Kitabın son bölümü ise feminist politik strateji olarak şiddet üzerine kurulu. İngiltere’de süfrajetlerin başvurduğu şiddet eylemlerinden, Batı Almanya’da kürtaj hakkını reddeden tıbbi kurumları, tecavüz filmi satan seks dükkanlarını ve kadınların emeğini sömüren kapitalist şirketleri hedefe alan Kızıl Zora’dan ve Meksika’da fabrikalarda çalışan kadınlara cinsel şiddet uygulayan otobüs şoförlerini öldüren Diana’dan yola çıktığı bu bölümün girişinde yaptığı tespit çok kıymetli: kadınlardan baskıya karşı mücadele verirken dahi toplumsal açıdan kusursuz davranmaları bekleniyor. Çünkü kadınlar ne kadar şiddete ve baskıya maruz kalsalar da dertlerini çok ses çıkarmadan dile getirmek zorundalar!

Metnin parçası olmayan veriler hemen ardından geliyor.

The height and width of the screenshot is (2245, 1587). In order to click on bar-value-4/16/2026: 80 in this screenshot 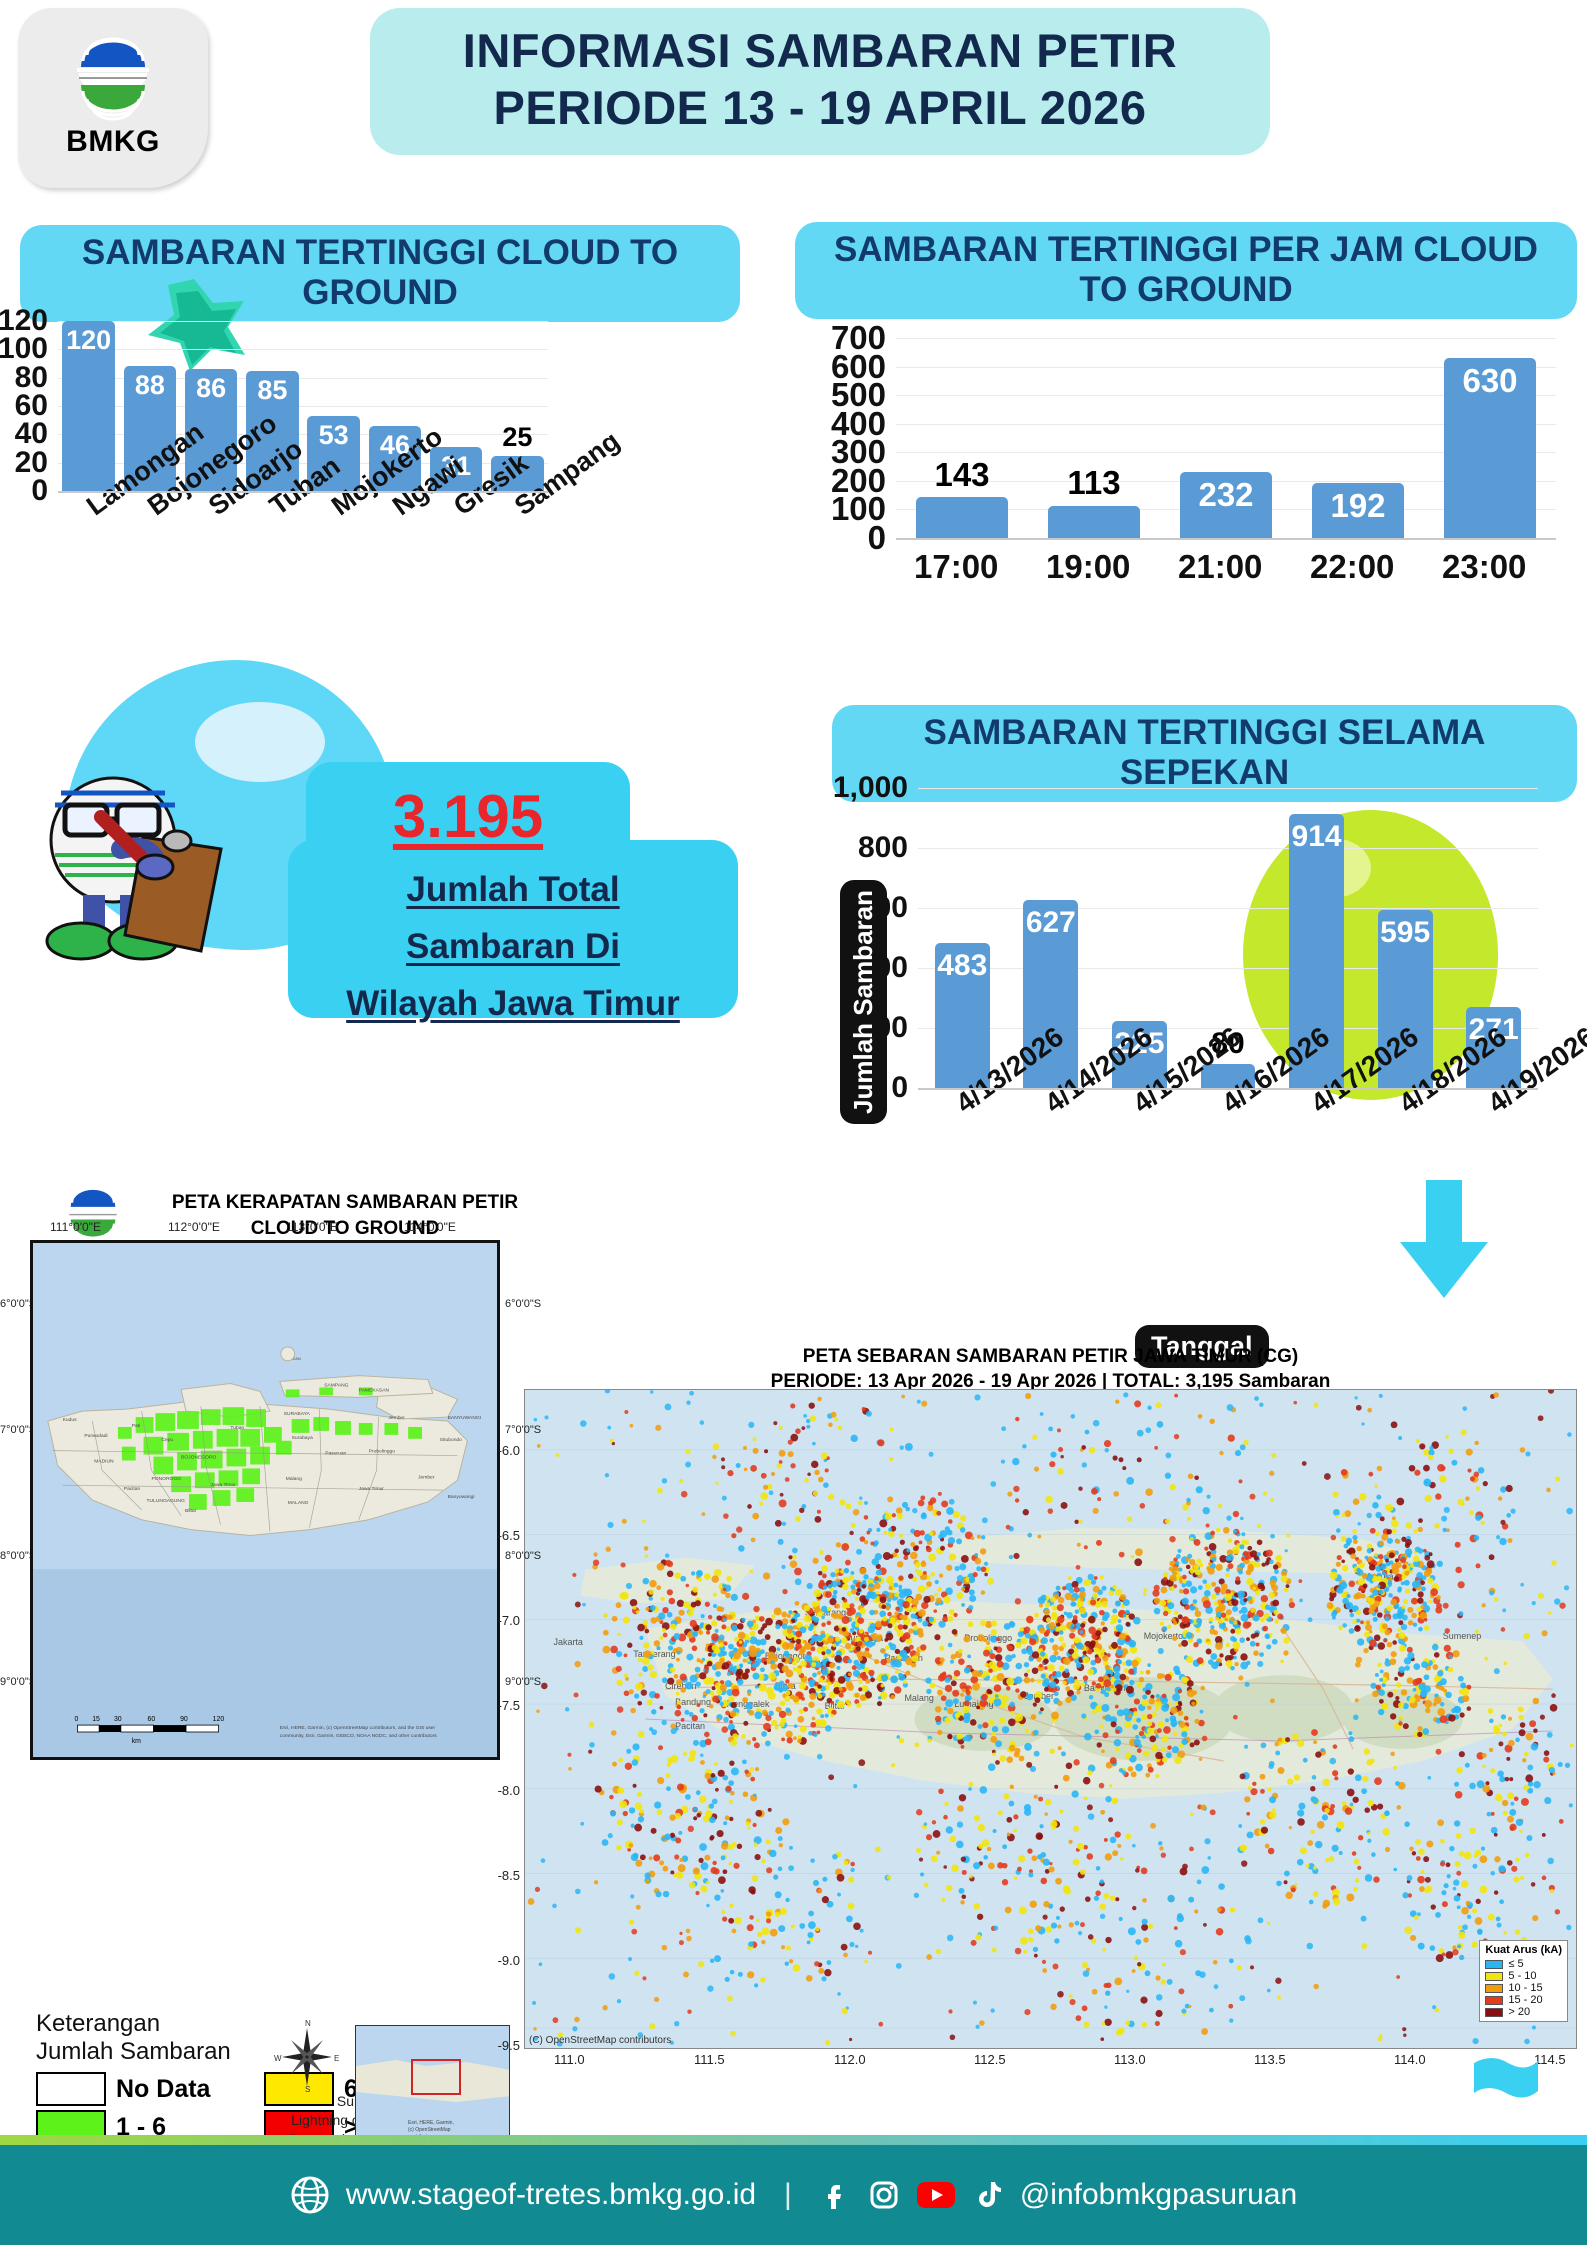, I will do `click(1228, 1043)`.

Feminist Dehşet, yazarın da dile getirdiği—ki bunu dile getirmek zorunda kalmasının da üzerine düşünmek gerek—feminist bir yöntem olarak şiddeti öven değil, yaşadığımız somut gerçeklikte kadınlar olarak şiddetle ilişkimizin dahi nasıl da patriyarka tarafından belirlendiğini açığa çıkaran bir kitap. Kadınların hayatta kalmak için hayal ettiği, planladığı ve uyguladığı şiddeti görmezden gelmeye karşı bir itiraz. Yazarın ağzından dile getirecek olursam feminist dehşet ataerkil teröre baskıcı değil yıkıcı bir cevap.